◆ **WHAT TO WORK ON**:
Reproduce the lines from the one holding "Viewport: 1430px width, 742px height." to the end of the entries. Include both ends and change nothing.

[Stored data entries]
⁂

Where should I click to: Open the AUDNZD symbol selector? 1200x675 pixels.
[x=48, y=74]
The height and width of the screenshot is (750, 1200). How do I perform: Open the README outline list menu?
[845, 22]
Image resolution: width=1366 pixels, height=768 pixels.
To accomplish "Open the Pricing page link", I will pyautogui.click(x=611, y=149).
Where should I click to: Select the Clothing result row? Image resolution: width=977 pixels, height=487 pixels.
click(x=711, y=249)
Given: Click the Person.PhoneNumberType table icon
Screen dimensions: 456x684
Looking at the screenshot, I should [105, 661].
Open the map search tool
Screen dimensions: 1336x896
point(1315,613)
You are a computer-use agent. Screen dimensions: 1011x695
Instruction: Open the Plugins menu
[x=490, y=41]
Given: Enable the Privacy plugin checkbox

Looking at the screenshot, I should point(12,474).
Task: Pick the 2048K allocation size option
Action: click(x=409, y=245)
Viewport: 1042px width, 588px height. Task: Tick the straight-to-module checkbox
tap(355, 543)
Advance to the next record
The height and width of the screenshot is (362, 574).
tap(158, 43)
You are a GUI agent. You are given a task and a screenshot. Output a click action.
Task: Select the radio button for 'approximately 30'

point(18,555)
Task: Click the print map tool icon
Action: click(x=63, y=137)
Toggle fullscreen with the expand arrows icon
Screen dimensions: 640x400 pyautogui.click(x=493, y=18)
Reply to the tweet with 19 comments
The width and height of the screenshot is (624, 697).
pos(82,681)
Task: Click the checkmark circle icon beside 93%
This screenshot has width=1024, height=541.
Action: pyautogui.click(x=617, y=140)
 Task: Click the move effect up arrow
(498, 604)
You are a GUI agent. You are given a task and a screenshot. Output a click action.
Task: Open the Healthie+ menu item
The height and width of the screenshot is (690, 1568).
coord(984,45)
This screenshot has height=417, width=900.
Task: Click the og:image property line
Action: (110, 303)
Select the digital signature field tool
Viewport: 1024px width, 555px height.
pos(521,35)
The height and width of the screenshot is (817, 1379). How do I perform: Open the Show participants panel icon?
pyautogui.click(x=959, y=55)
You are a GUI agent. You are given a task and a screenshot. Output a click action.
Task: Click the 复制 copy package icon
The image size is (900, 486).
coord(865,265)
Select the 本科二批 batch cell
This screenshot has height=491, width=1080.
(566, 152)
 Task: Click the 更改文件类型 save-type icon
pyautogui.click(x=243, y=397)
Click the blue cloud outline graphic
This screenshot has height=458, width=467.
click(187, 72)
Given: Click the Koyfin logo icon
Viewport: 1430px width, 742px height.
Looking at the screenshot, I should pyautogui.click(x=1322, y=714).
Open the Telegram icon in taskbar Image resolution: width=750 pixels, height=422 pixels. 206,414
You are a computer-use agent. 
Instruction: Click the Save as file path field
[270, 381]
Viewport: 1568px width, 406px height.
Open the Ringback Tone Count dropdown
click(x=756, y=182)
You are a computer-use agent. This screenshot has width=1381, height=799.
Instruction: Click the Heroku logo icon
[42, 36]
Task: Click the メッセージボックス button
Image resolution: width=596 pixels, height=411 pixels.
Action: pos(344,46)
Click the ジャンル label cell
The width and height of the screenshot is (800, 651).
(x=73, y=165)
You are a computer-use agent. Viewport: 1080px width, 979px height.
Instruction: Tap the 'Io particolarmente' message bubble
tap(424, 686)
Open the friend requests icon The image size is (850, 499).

⁂

◆ **SOLUTION TO THE PROBLEM**:
Viewport: 1430px width, 742px height.
Looking at the screenshot, I should pyautogui.click(x=1322, y=714).
Open the Telegram icon in taskbar Image resolution: width=750 pixels, height=422 pixels. 206,414
You are a computer-use agent. 
Instruction: Click the Save as file path field
[270, 381]
Viewport: 1568px width, 406px height.
Open the Ringback Tone Count dropdown
click(x=756, y=182)
You are a computer-use agent. This screenshot has width=1381, height=799.
Instruction: Click the Heroku logo icon
[42, 36]
Task: Click the メッセージボックス button
Image resolution: width=596 pixels, height=411 pixels.
Action: pos(344,46)
Click the ジャンル label cell
The width and height of the screenshot is (800, 651).
(x=73, y=165)
You are a computer-use agent. Viewport: 1080px width, 979px height.
Instruction: Tap the 'Io particolarmente' message bubble
tap(424, 686)
Open the friend requests icon The image size is (850, 499).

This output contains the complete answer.